Minha determinação é tolerância zero
com atos irregulares no ministério"
Acrescentou.
Segundo Blairo Maggi, a apuração da PF indica que os envolvidos no esquema ilegal praticaram "um crime contra a população brasileira", que deve ser punido "com todo rigor".
"Muitas ações já foram implementadas
para corrigir distorções
e combater a corrupção
e os desvios de conduta,
e novas medidas serão tomadas."
Para o ministro, no entanto, é preciso separar "o joio do trigo" durante as investigações.
O Ministério da Justiça também divulgou nota depois que a operação foi deflagrada. O texto afirma que a menção ao nome de Osmar Serraglio na investigação é uma prova de que o ministro não vai interferir no trabalho da Polícia Federal.
“A conclusão, tanto do Ministério Público Federal quanto do juiz federal,
é que não há qualquer indício de ilegalidade
nessa conversa degravada”
Ressalta a nota.
O PMDB, citado pela PF como suposto beneficiário de parte da propina, diz que “desconhece o teor da investigação, mas não autoriza ninguém a falar em nome do partido”.

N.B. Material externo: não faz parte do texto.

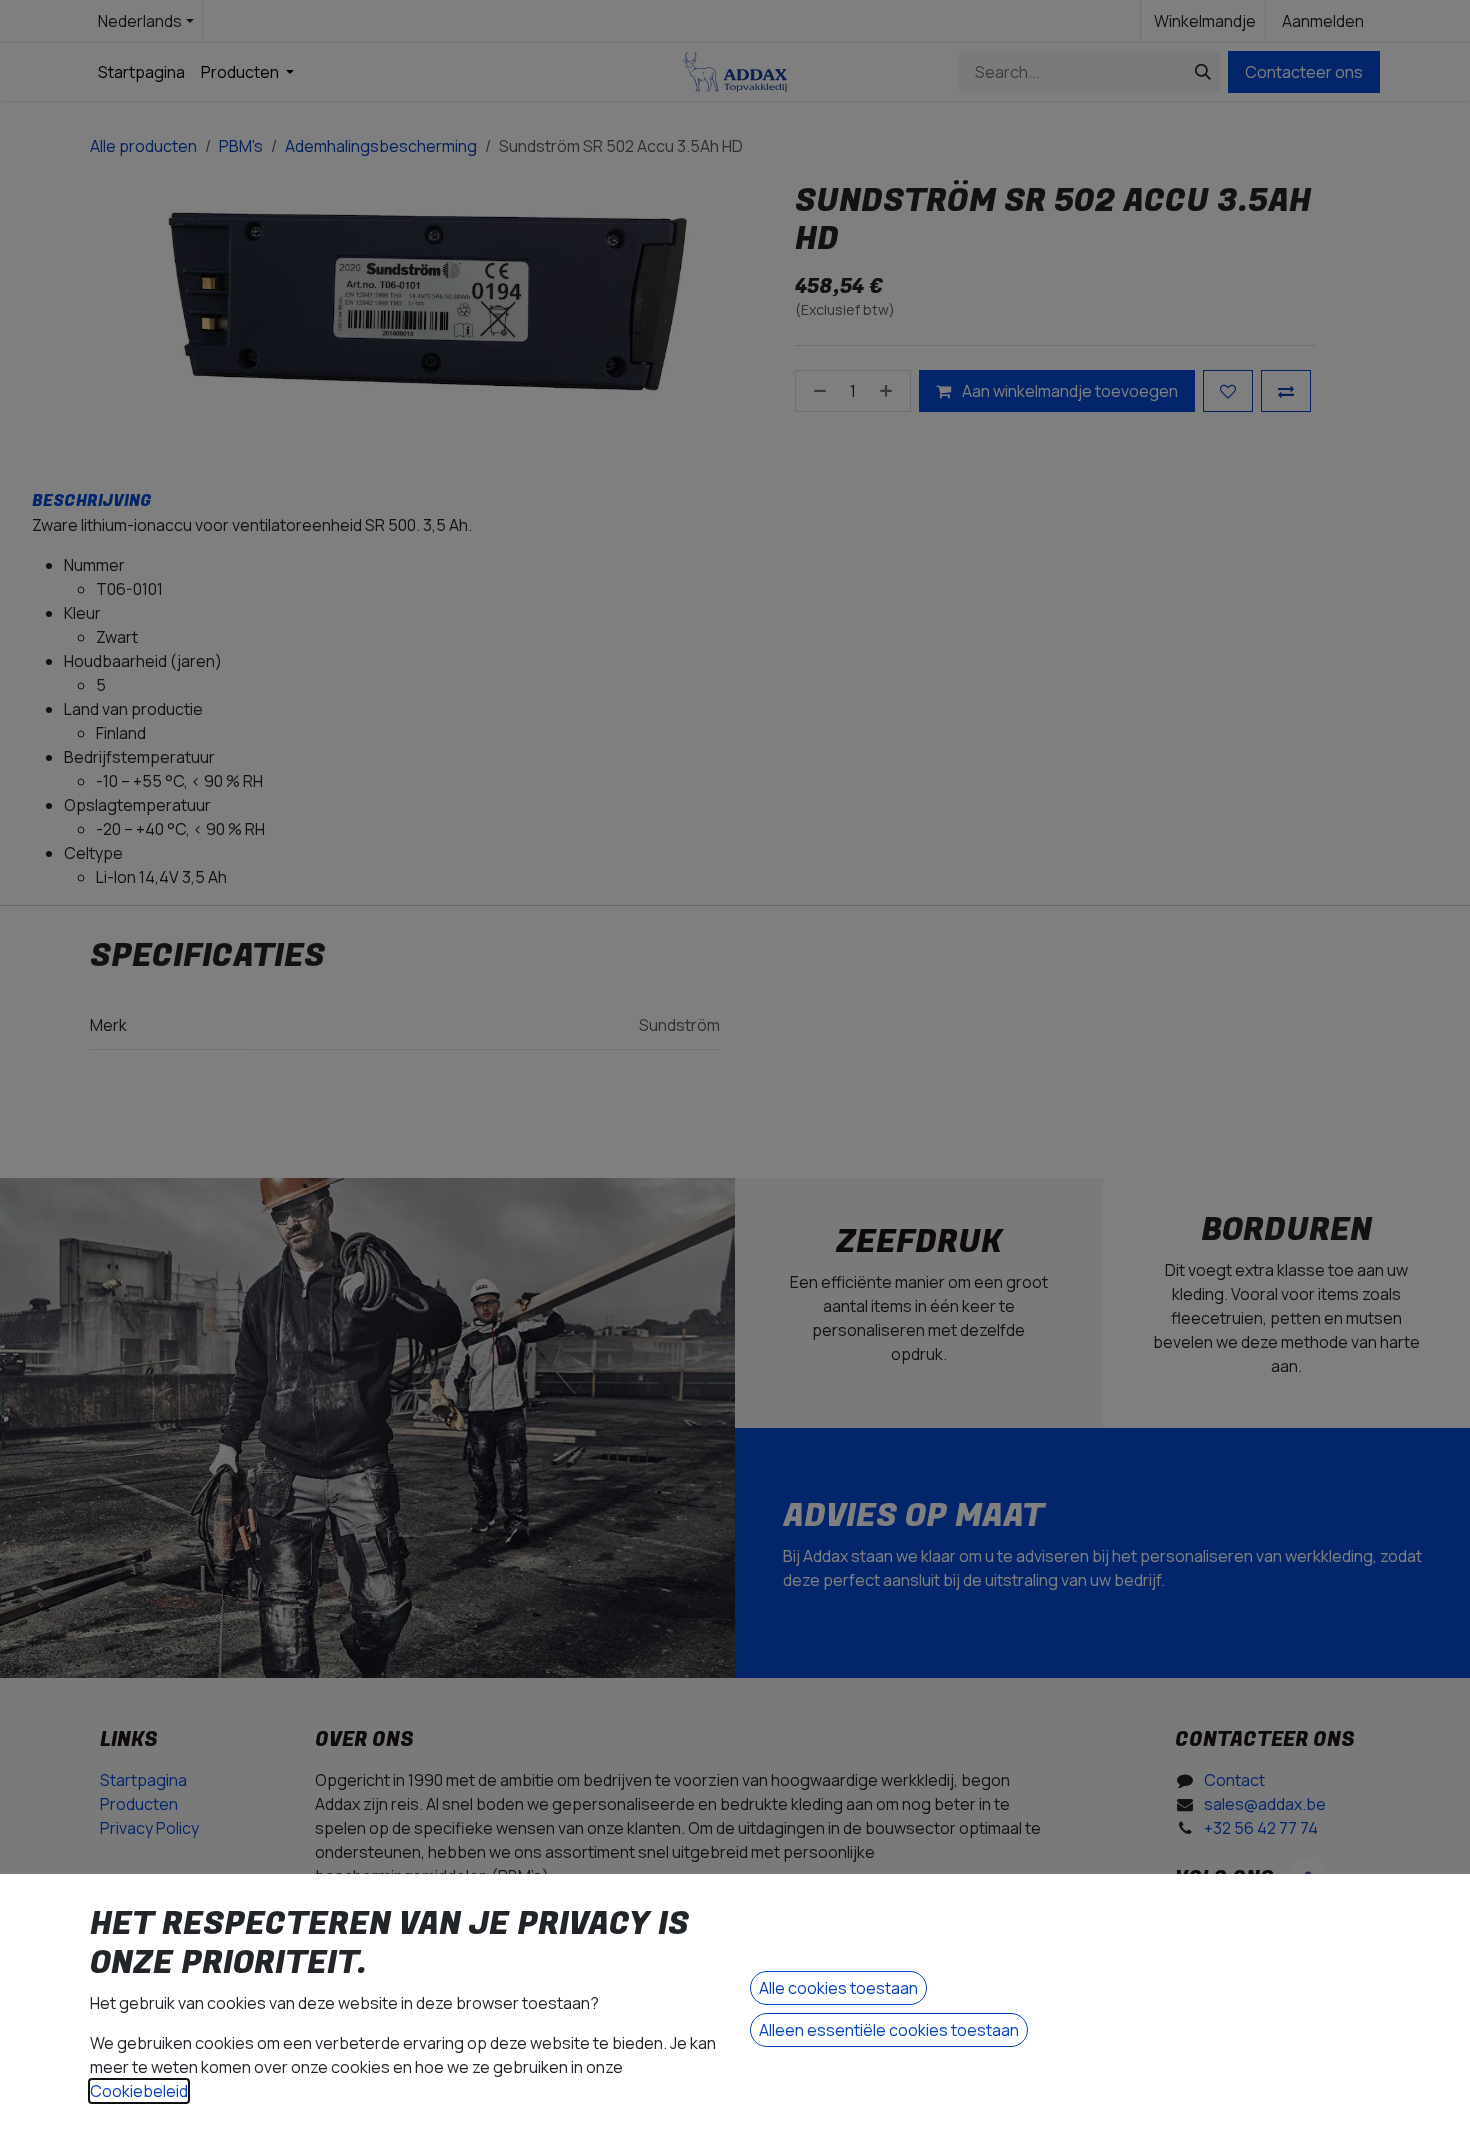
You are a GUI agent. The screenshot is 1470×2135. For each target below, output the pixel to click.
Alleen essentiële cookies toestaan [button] (889, 2030)
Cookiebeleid (139, 2091)
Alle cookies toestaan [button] (838, 1988)
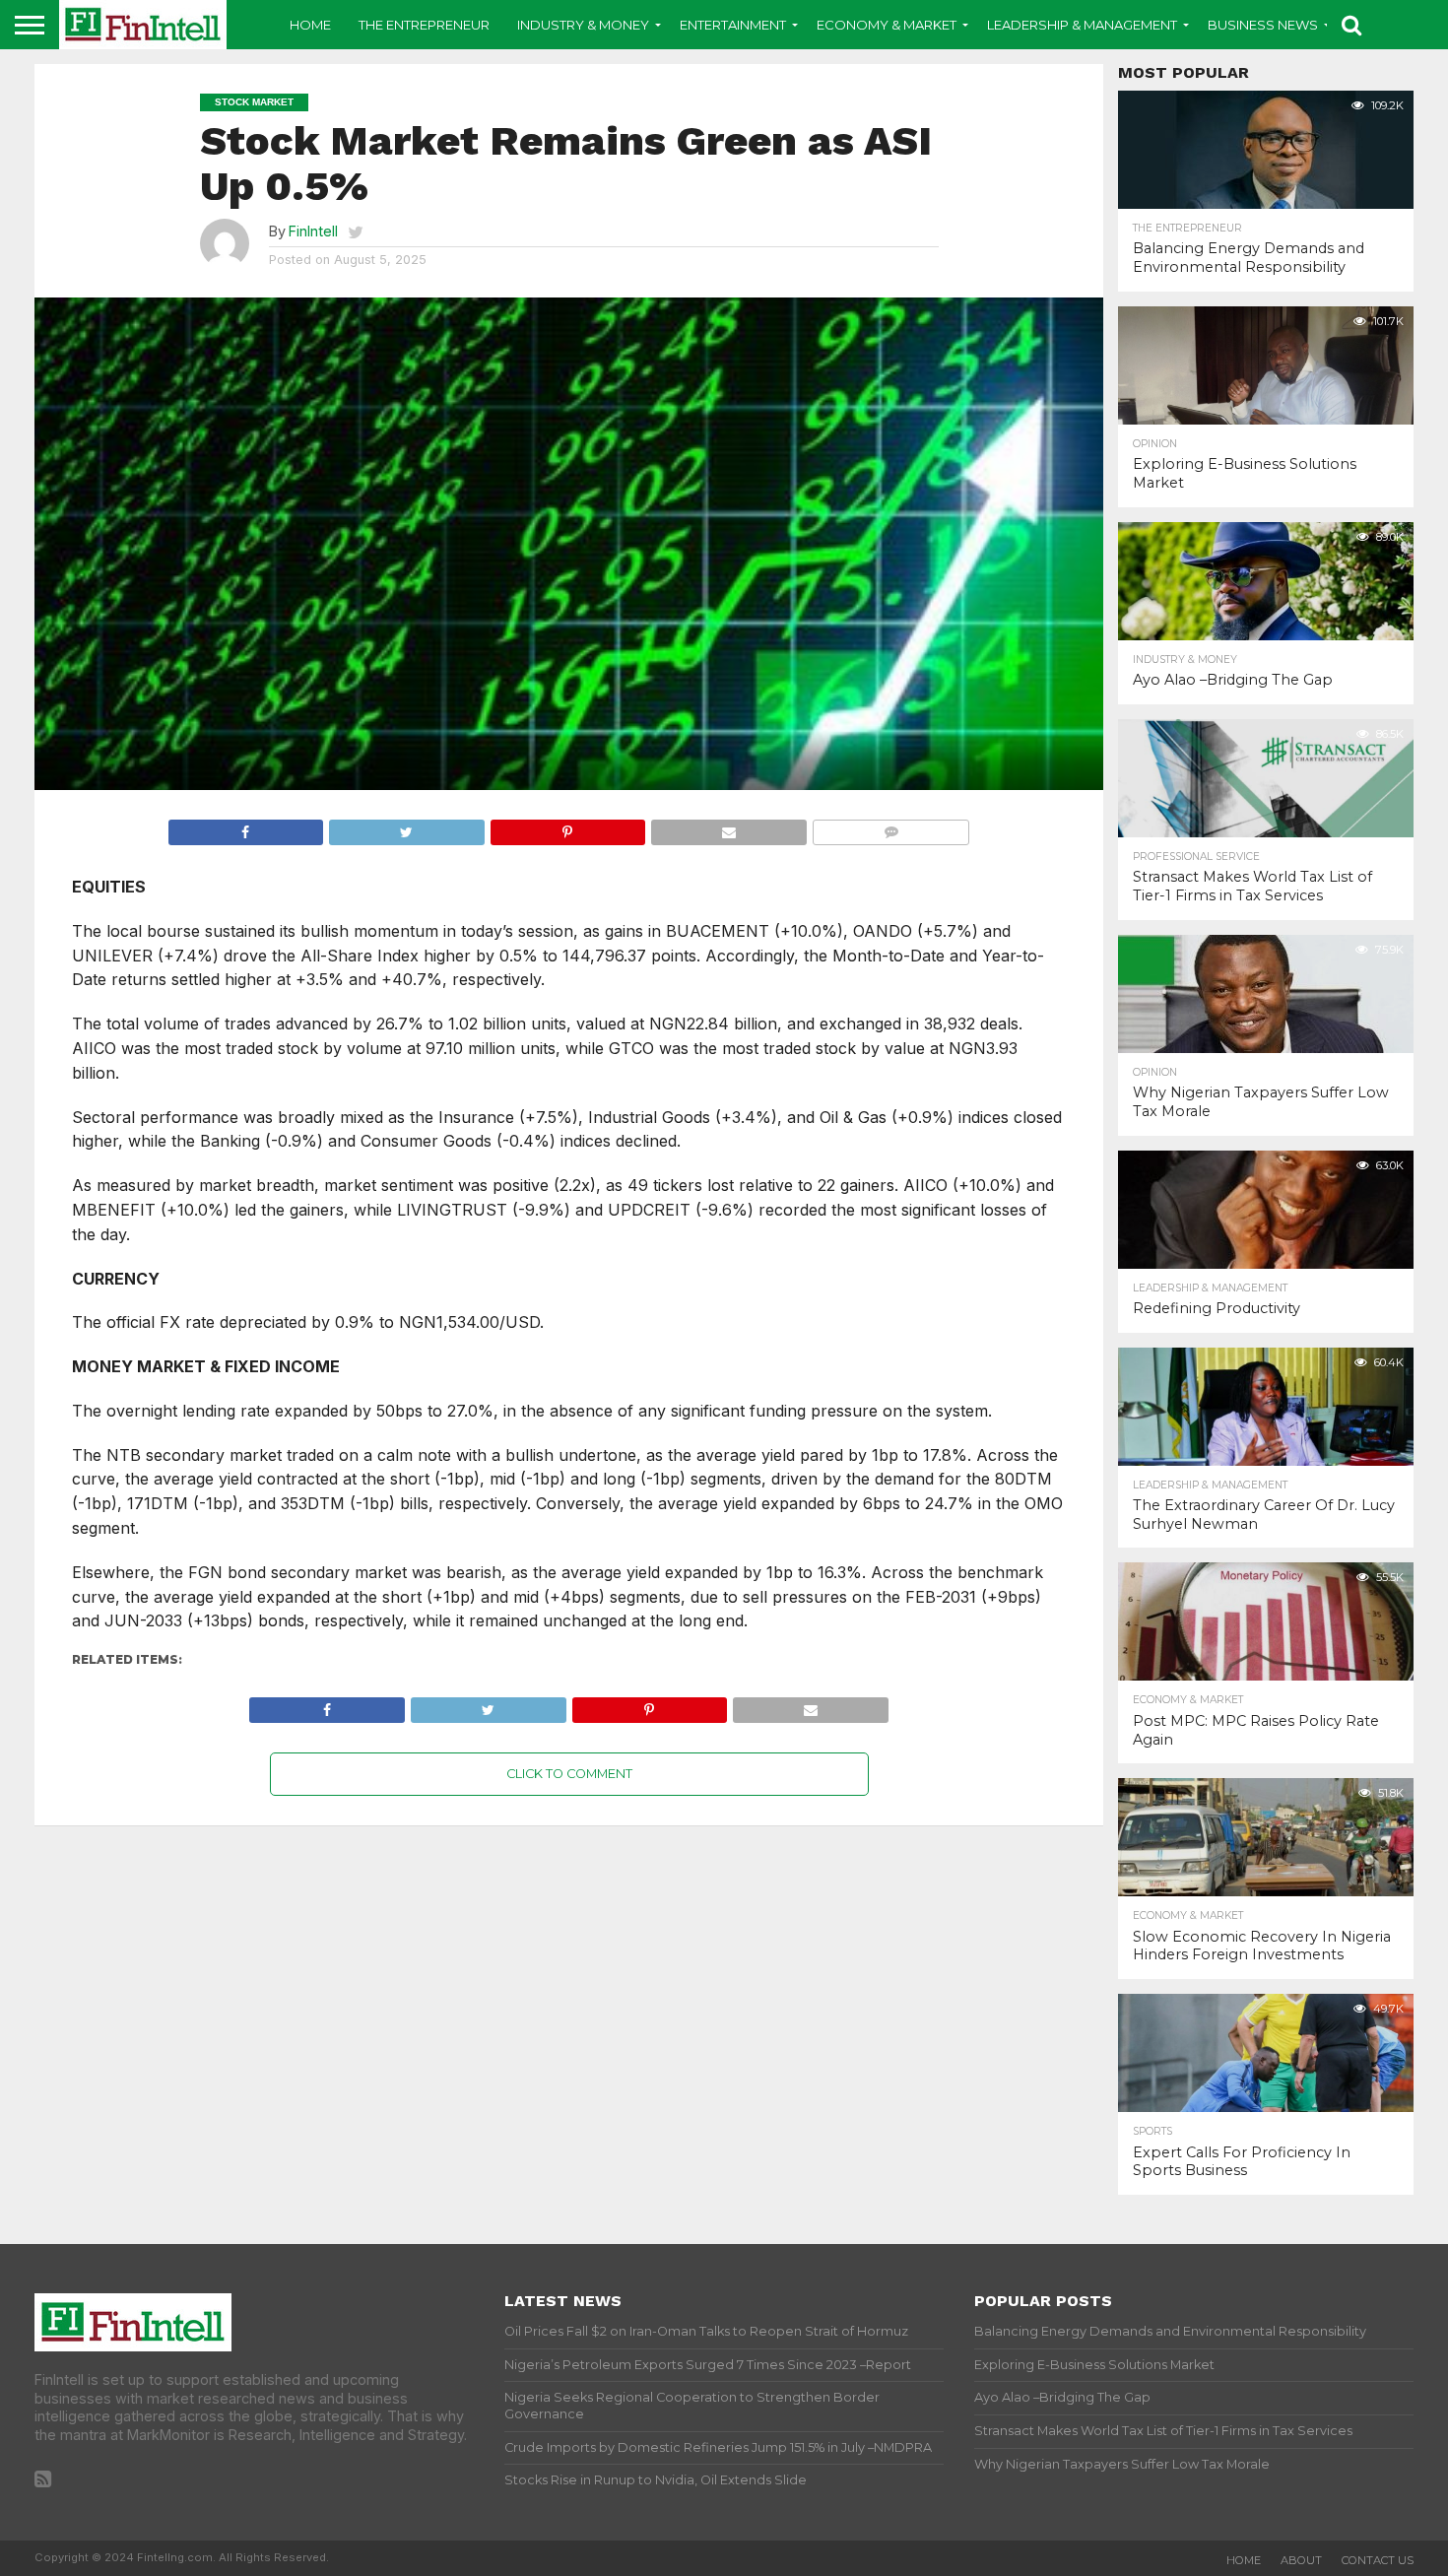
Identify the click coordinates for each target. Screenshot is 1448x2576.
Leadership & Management (1082, 25)
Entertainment (733, 25)
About (1301, 2560)
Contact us (1378, 2560)
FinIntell (313, 231)
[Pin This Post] (568, 827)
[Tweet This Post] (406, 827)
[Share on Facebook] (246, 827)
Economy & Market (886, 25)
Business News (1263, 25)
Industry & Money (583, 25)
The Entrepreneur (424, 25)
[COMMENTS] (891, 827)
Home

Também citado como um dos partidos que teria sido beneficiado por parte da propina arrecadada no esquema, o PP disse que desconhece o teor das denúncias
"O partido apoia minuciosa investigação
e o rápido esclarecimento dos fatos"
Afirmou o PP em nota.
Repercussão
No final da manhã, a Confederação Nacional de Agricultura e Pecuária do Brasil - CNA emitiu nota oficial assinada pelo presidente da instituição, João Martins da Silva Júnior.
No texto, a entidade defende a apuração dos fatos envolvendo frigoríficos e fiscais agropecuários e que, uma vez comprovados, possam levar à punição exemplar dos envolvidos.
A nota da CNA diz ainda que os produtores rurais brasileiros têm dado “grande contribuição ao desenvolvimento nacional” e afirma não ser justo que eles tenham a imagem “maculada pela ação irresponsável e criminosa de alguns”.
Em nota, o Sindicato Nacional dos Auditores Fiscais Federais Agropecuários diz que apoia a ação da Polícia Federal.
"A operação está alinhada aos objetivos de auditores fiscais federais agropecuários no sentido de aprimorar a inspeção de produtos de origem animal no Brasil".
Segundo o sindicato, as denúncias constam de processo administrativo que tramita no Ministério da Agricultura desde 2010.